▶ **EXTRACT**:
/---

Chapter 18. Barrier Conditions and Rollback

He will conquer who has learned the artifice of deviation. Such is the art of maneuvering.

—Sun Tzu

Whether your development methodology is Agile, waterfall, or some hybrid, implementing the right processes for deploying updates into your production environment can protect you from significant failures. Conversely, poor processes are likely to cause painful and persistent problems. Checkpoints and barrier conditions within your product development life cycle can increase quality and reduce the cost of developing your product. However, even the best teams, armed with the best processes and great technology, may make mistakes and incorrectly analyze the results of certain tests or reviews. If your platform implements a service, you need to be able to quickly roll back significant releases to keep scale-related events from creating availability incidents.

Developing effective go/no-go processes or barrier conditions and coupling them with a process and capability to roll back production changes are necessary components within any highly available and scalable service. The companies focused most intensely on cost-effectively scaling their systems while guaranteeing high availability create several checkpoints in their development processes. These checkpoints represent an attempt to guarantee the lowest probability of a scalability-related event and to minimize the impact of any such event should it occur. Companies balancing scalability and high availability also make sure that they can quickly get out of any event created through recent changes by ensuring that they can always roll back from any major change.

For the purposes of this discussion, assume that a barrier condition is a standard against which you measure success or failure within your development life cycle. Ideally, you want to have these conditions or checkpoints established within your cycle to help you decide whether you are, indeed, on the right path for the product or enhancements that you are developing. Recall our discussion of goals in Chapter 4, Leadership 101, and Chapter 5, Management 101, and the need to establish and measure these goals. Barrier conditions are static goals within a development methodology that ensure your product aligns with your vision and need. A barrier condition for scalability might include checking a design against your architectural principles within an Architecture Review Board process before the design is implemented. It might include completing a code review to ensure the code is consistent with the design or performance testing and implementation. In a continuous delivery environment, it might be executing the unit test library before releasing into production.

1. This information is from the Agile Manifesto, www.agilemanifesto.org.

• Individuals and interactions over processes and tools

• Working software over comprehensive documentation

• Customer collaboration over contract negotiation

• Responding to change over following a plan

Organizations often take the “individuals and interactions over processes and tools” edict out of context without reading the line that follows these bullets: “That is, while there is value in the items from the right, we value the items on the left more.”² This statement clarifies that processes add value, but that people and interactions should take precedent over them where we need to make choices. We absolutely agree with this approach. As such, we prefer to inject process into Agile development most often in the form of barrier conditions to test for an appropriate level of quality, scalability, and availability, or to help ensure that engineers are properly evaluated and given guidance. Let’s examine how some key barrier conditions enhance our Agile method.

2. Ibid.

We’ll begin with the notion of valuing working software over comprehensive documentation. None of the suggestions we’ve made—from ARB and code reviews to performance testing and production measurement—violate this rule. The barrier conditions represented by the ARB and joint architecture design (JAD) processes are used within Agile methods to ensure that the product under development can scale appropriately. The ARB and JAD processes can be performed verbally in a group and with limited documentation and, therefore, are consistent with the Agile method.

\---

▶ **SOURCE DATA**:
/---

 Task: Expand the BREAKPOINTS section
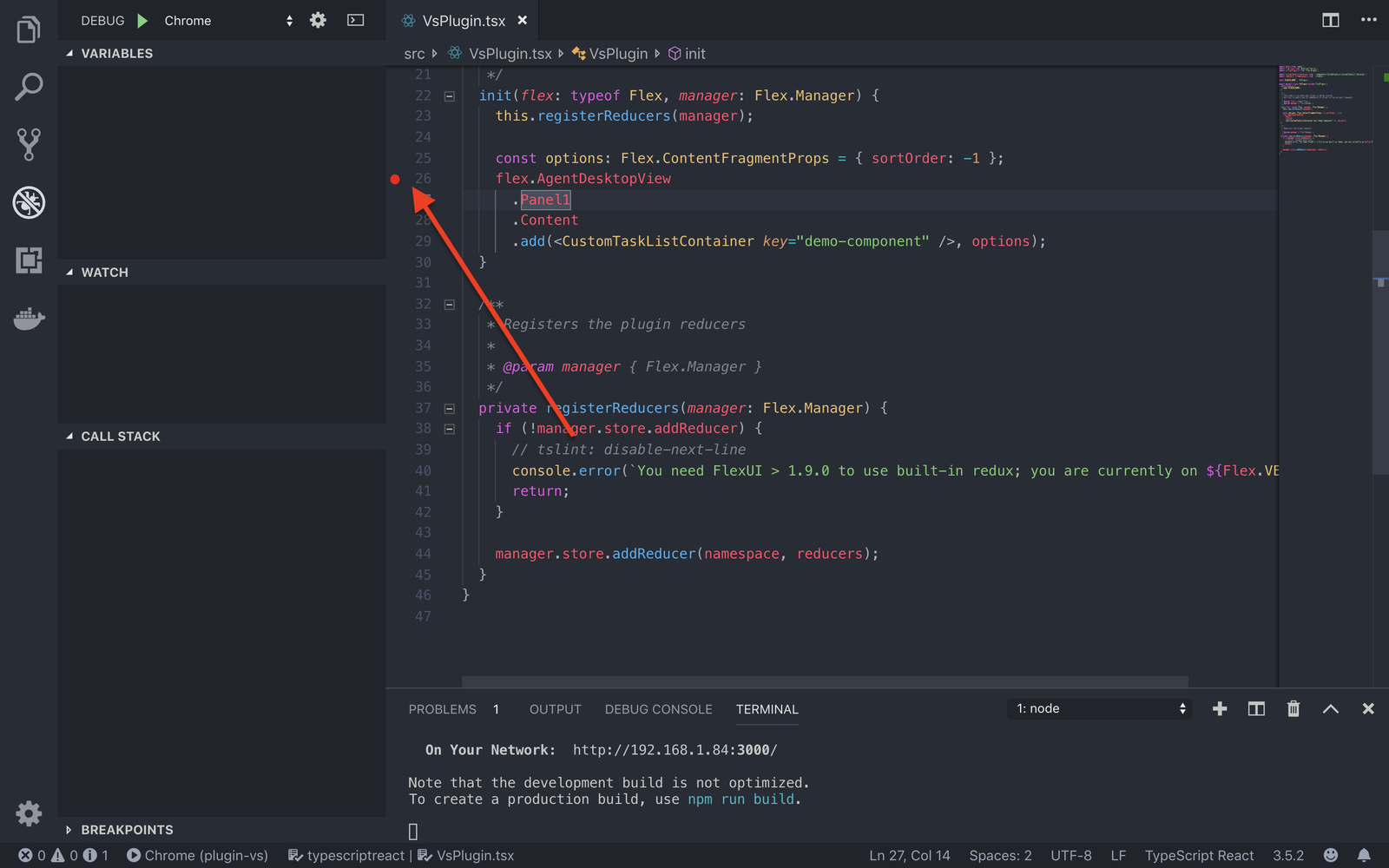128,830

\---

▶ **REQUESTS**:
A - According to the chapter on barrier conditions and rollback, what is a barrier condition?
B - List each value from the Agile Manifesto that the chapter on barrier conditions and rollback quotes.

▶ **EXERCISE SOLUTIONS**:
A - A standard against which you measure success or failure within your development life cycle.

B -
- Individuals and interactions over processes and tools
- Working software over comprehensive documentation
- Customer collaboration over contract negotiation
- Responding to change over following a plan